Data records:
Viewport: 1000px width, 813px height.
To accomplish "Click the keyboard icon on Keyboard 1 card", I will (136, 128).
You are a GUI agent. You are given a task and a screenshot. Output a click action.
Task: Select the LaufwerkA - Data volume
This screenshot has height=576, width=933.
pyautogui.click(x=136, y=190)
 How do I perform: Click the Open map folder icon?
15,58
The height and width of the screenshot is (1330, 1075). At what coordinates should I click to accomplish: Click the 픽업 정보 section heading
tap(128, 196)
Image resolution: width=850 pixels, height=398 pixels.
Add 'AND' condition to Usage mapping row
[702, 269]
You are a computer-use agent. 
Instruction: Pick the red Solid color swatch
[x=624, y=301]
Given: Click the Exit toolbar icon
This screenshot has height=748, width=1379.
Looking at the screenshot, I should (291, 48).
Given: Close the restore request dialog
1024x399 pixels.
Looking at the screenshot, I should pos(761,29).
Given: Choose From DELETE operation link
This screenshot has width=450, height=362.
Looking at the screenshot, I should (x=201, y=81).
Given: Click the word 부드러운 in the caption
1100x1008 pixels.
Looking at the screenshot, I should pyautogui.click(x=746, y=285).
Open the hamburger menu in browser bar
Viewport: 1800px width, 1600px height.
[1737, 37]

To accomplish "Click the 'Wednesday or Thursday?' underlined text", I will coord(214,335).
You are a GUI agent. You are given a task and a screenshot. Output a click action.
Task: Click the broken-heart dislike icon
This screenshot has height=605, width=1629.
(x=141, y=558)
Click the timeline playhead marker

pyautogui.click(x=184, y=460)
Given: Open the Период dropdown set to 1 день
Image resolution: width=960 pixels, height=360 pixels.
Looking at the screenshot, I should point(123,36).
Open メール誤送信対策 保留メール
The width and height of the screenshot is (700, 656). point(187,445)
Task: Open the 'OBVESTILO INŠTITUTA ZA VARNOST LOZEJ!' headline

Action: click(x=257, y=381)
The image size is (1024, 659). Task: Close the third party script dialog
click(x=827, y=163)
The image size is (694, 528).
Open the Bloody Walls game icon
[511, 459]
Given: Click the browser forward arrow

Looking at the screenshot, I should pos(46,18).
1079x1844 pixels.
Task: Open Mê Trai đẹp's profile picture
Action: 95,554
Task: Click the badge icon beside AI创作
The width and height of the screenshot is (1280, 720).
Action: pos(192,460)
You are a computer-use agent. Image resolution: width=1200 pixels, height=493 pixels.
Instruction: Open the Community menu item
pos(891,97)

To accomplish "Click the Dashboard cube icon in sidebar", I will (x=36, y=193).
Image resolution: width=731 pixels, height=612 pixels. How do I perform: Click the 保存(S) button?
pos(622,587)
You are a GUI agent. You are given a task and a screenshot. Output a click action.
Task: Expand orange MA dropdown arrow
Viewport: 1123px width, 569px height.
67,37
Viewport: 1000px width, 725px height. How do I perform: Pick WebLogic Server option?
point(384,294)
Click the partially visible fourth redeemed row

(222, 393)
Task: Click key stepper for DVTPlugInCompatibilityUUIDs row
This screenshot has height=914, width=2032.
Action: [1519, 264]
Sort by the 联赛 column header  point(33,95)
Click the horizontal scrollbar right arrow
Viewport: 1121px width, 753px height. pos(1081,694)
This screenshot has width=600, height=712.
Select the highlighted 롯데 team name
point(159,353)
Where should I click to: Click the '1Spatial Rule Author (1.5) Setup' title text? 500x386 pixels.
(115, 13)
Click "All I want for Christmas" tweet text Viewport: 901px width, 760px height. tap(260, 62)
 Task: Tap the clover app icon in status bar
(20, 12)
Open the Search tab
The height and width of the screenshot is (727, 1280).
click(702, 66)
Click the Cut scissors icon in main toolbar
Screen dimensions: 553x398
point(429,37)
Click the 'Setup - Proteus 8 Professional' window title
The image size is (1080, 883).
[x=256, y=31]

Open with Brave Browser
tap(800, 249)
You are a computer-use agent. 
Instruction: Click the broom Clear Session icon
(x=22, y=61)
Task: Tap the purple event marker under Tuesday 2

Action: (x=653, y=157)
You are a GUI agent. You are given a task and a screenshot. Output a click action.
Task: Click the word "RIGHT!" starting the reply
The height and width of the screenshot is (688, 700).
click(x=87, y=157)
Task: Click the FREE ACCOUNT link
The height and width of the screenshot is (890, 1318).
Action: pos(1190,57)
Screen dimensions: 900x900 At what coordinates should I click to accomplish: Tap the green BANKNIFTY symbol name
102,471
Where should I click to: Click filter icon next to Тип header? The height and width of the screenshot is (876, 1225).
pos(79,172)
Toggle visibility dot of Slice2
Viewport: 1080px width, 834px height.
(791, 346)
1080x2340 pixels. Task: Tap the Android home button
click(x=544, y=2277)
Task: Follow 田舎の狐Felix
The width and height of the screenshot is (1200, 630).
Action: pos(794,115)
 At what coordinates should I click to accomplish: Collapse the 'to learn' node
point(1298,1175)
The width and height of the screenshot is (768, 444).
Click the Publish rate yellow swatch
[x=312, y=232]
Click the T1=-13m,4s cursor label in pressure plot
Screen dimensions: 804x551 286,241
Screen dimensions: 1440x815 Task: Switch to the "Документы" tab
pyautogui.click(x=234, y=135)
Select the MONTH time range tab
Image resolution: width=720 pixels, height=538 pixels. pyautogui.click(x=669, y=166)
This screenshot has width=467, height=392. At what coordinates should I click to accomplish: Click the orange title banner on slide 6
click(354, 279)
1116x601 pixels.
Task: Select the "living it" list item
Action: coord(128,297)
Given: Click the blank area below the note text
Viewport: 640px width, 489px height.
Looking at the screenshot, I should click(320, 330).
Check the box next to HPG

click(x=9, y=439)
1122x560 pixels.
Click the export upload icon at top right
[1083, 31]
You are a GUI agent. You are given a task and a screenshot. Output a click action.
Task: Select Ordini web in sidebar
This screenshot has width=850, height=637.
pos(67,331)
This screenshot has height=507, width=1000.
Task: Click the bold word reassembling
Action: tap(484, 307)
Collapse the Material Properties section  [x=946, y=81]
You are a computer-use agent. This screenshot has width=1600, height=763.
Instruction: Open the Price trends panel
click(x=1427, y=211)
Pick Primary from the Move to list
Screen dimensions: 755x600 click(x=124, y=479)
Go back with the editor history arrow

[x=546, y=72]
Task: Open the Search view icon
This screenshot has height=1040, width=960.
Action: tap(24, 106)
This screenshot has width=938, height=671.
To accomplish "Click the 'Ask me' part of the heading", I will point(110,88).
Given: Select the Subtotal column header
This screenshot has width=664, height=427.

> Description of the task
Which lines above contain the word "dropdown"? Copy all of them.

> Response
Given: Open the Период dropdown set to 1 день
Task: Expand orange MA dropdown arrow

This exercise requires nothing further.